> _Document passage_:

My 'Blurt' Prologue...

My story is a long one. Though, now that my life is on track- it feels like just that.
A Story. Maybe someone else's story? I don't know..
Who would have thought this would begin from trying to learn how to touch type?
This is where the idea of typing about my life, my story, on a screen begins.
Surely, by the time I have finished pouring my heart out onto a blank canvas, putting it into
words for someone other than me to understand, I should be able to type 60 words per minute and
my soul will be lighter. My head will be clearer. I will be complete...

> _Data shown_:

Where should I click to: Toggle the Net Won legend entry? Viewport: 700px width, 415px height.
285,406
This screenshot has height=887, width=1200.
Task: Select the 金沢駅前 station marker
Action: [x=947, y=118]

> _Task goal_:
Reproduce the Blurt prologue word for word, from "Who would have" up to and including "a screen begins.".

> _Answer below_:
Who would have thought this would begin from trying to learn how to touch type?
This is where the idea of typing about my life, my story, on a screen begins.